Mas, além dessa realidade que faz a alegria de quase toda a burguesia do planeta há já uns 40 anos, há uma circunstância própria, brasileira, que é, por um lado semelhante a condições sociais do restante da América Latina e de outros lugares na Ásia e África, e que tem um traço original: a herança de uma história de violência inaudita contra a maioria da população, ao início indígena e, com o genocídio desta população, a de pretos e pardos, que gerou um grau de discriminação e desigualdade dos maiores do mundo.

O regime político e social que a extrema direita está tentando implantar é o paroxismo da exclusão e exploração da maioria dos brasileiros, tornados inservíveis pela lógica atual da acumulação de capital no país. Esse verdadeiro pesadelo neonazista é, antes de tudo, a outra face da relação da classe dominante com a nação e seu povo. Sua origem está no extermínio indígena e na escravidão negra como nos revelaram os grandes intérpretes do Brasil de diferentes correntes do pensamento socioeconômico, desde o conservadorismo de Gilberto Freyre ao marxismo de Florestam Fernandes. Há algo de imutável no modo de ser e pensar dessa classe que se formou escravista e genocida e segue em permanente estranhamento com qualquer noção de pertencimento à sociedade desigual e injusta que construíram. A antiga funcionalidade de uma economia dos excluídos para o desenvolvimento da sociedade desigual e combinada, tão bem descrita por Francisco de Oliveira, deixa de existir e em seu lugar está em formação uma acumulação sem demanda efetiva, financeira. Hoje mais que nunca, com as facilidades da globalização, para tais senhores o Brasil é apenas um endereço onde estar, sempre temporariamente e de preferência de aluguel, para não imobilizar o patrimônio.

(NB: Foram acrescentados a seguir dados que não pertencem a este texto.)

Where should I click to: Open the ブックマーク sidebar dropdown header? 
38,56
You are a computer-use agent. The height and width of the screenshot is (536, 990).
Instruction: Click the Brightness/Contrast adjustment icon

Desde o Andrada e Nabuco, passando pelos tenentes de 1922, os revolucionários de 1930 ou os constituintes de 1988, sempre foram muito poucos aqueles que viam nossos Tristes Trópicos como uma pátria, uma nação onde esse mosaico colorido e brilhante de etnias, culturas, engenhosidades e artes tão diversas como somos os brasileiros recebesse o acolhedor abraço da prometida mãe gentil do hino nacional. Nossas classes dominantes são eternas estrangeiras por opção, interessadas unicamente no saque das riquezas que os trabalhadores aqui produzem e que tratam de transferir o quanto antes e para bem longe. Para elas, a destruição perpetrada pelo desgoverno do maléfico, com seus mortos e desesperados pela fome e o abandono, é apenas mais uma oportunidade de ganhos.